Regarding claims 3 and 15, the combination of Schmidt and Lin teaches the device of claim 1 and 13. Schmidt teaches wherein the first input is determined to be a subset of a spectrum, and the spectrum includes a high-band coefficient and a low-band coefficient of a current frame, (see [0086], where “the neural network processor 30 is configured to receive, at the input layer 32, a spectrogram derived from the input audio signal, the spectrogram comprising a time sequence of spectral frame”, and see [0056], where “The input audio signal frequency range can be a low band range or a full band (eg. including low and high band) range but with smaller or larger spectral holes”)
and a high-band coefficient and a low-band coefficient of a previous frame. (see [0027], where  “the input layer into the neural network is a two-dimensional layer having the full frequency range of the input audio signal, and additionally, having certain number of preceding frames as well”)

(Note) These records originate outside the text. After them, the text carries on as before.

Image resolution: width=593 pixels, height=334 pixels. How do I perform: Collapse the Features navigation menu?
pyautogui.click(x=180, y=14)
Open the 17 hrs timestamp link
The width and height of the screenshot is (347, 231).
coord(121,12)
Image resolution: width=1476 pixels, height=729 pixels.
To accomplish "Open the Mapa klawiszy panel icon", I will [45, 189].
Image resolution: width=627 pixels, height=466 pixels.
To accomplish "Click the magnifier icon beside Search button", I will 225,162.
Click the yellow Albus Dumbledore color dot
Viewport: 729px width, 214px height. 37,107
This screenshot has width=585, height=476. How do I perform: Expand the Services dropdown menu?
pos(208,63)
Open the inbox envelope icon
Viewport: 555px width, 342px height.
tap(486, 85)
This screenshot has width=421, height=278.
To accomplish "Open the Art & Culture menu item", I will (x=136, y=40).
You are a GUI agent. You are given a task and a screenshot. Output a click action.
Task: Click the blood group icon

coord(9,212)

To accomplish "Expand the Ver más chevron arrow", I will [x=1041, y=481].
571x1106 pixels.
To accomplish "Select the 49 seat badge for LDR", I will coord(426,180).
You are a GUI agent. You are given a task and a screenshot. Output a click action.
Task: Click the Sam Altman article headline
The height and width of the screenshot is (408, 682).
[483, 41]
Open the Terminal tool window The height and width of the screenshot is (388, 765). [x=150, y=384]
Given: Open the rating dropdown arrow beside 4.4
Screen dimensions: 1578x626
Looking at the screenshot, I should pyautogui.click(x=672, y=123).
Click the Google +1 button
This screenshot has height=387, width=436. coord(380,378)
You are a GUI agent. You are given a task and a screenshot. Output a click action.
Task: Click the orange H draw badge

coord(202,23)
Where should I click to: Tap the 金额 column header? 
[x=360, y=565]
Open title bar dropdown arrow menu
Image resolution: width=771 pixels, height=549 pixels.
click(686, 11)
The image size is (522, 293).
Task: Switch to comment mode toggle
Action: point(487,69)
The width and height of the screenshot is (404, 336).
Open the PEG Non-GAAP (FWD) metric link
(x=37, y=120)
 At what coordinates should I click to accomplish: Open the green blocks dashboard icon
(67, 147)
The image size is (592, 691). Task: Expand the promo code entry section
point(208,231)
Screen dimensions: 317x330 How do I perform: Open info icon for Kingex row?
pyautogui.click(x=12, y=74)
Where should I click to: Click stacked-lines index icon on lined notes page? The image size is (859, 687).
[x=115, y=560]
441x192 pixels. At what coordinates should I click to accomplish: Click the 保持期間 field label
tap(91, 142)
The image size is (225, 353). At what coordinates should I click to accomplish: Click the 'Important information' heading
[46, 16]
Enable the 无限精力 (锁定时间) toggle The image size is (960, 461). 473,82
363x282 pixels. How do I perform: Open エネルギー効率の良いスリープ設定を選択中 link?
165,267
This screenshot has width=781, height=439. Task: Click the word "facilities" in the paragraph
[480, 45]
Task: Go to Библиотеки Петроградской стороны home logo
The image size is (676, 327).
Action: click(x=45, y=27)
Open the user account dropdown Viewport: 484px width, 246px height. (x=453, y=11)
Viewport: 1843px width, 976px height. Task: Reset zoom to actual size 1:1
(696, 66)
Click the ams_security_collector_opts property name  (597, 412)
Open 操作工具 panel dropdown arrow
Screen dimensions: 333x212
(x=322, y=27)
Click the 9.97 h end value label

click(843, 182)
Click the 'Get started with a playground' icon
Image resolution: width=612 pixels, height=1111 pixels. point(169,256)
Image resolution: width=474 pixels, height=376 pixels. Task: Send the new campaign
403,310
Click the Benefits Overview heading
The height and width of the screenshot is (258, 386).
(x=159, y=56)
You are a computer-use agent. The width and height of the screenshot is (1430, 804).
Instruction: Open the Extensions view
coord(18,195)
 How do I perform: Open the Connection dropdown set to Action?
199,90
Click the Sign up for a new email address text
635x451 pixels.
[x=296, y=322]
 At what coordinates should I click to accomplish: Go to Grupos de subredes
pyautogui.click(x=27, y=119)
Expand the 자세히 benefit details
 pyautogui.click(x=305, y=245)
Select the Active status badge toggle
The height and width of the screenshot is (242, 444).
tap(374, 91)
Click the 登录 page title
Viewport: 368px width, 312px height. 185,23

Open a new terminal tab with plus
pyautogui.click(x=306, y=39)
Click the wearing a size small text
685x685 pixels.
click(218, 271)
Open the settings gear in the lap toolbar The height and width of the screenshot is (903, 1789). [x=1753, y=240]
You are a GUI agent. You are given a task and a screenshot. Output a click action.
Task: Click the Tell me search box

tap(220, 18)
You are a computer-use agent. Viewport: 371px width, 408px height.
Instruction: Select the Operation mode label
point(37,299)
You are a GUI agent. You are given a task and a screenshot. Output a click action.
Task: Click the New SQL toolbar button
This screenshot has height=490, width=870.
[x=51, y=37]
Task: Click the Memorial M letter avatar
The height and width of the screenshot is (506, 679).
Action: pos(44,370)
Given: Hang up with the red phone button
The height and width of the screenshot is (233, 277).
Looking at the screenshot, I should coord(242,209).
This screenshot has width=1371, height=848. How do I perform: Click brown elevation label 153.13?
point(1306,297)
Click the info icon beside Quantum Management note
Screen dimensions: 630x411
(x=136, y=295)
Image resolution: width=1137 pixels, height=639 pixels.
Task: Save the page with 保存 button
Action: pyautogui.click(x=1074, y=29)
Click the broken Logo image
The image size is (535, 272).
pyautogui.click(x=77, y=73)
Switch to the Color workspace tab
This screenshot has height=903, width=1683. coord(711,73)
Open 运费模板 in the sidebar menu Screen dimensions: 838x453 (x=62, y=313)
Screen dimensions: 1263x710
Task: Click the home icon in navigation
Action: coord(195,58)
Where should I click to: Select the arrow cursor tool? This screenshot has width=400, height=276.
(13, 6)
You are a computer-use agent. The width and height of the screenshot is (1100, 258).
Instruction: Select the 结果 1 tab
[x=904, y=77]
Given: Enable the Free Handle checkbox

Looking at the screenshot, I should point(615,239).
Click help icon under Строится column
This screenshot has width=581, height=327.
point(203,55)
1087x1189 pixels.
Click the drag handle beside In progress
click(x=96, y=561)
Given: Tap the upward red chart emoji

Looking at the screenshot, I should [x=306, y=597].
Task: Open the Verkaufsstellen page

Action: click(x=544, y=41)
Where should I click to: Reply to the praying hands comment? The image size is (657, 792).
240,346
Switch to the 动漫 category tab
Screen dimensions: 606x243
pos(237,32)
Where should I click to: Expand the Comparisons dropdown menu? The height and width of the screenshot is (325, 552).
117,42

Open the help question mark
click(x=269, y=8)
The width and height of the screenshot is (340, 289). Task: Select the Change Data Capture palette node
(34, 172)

Regarding claims 4 and 16,  the combination of Schmidt and Lin teaches the device of claim 1 and 13. Schmidt does not teach the second neural network is configured to extract the side information to restore the high band from a second input based on a per-frame spectrum of the audio. Lin teaches the second neural network is configured to extract the side information (see p. 75, section 2.2, col. 1, where “the low band part of the audio spectrum provides information about the spectral shape of the high band part.”, and see p. 75, section 2.2, col. 2, where “HF signal is not only associated with the LF signal of the current frame, but also associated with the LF signal of the front frame… HF construction can be derived from the LF signal of context dependent frames besides the current frame”; and see p. 77, section 3.1, col. 2, where the information provided by the LF signal of the past and current frames are extracted through a network: “y=f(l) is the prediction value of the model from decoded LF signal l” and “the prediction function f(l) is a neural network model”)
to restore the high band from a second input based on a per-frame spectrum of the audio. (see p. 80, section 4.2, col, 2: “In our implementation, we generally use the previous 5 frames decoded LFs signal (eg. side-information) to predict the current frame HFs coarse spectrum”) Schmidt and Lin are combinable because they both propose methods for non-blind audio bandwidth extension that involve neural networks. Therefore it would have been obvious for a person of ordinary skill in the art before the effective filing date of the claimed invention to modify the spectral band replication and parametric encoding from the neural network laid out in Schmidt with the use of contextual frames as extracted side parameters in another neural network in Lin to restore a high band of audio in a final neural network. One would be motivated to do because there is a correlation between the information HF and LF signals that improves HF construction in restoring a high band of audio (p. 75, section 2.2, col. 1).
 
Regarding claims 5 and 17, the combination of Schmidt and Lin teaches the device of claim 1 and 13. Schmidt does not teach wherein the second input is determined to be a subset of a spectrum. Lin teaches wherein the second input is determined to be a subset of a spectrum, and the spectrum includes a high-band coefficient and a low-band coefficient of a previous frame, and a low-band coefficient of a current frame. (see p. 75, section 2.2, col. 1, where “The motivation for all bandwidth expansion methods is the fact that the spectral envelope of the lower and higher frequency bands of the audio signal is dependent (eg. where the envelope involves current frames and context-dependent frames, including previous ones), i.e., the low band part of the audio spectrum (eg. a subset of a spectrum) provides information about the spectral shape of the high band part.”).  Schmidt and Lin are combinable because they both propose methods for non-blind audio bandwidth extension that involve neural networks. Therefore it would have been obvious for a person of ordinary skill in the art before the effective filing date of the claimed invention to modify the spectral band replication and parametric encoding from the neural network laid out in Schmidt with the use of coefficients of a previous and current frame from a subset of spectrum including high and low bands to restore a high band of audio in a final neural network. One would be motivated to do because there is a correlation between the information in HF and LF signals that improves HF construction in restoring a high band of audio (p. 75, section 2.2, col. 1).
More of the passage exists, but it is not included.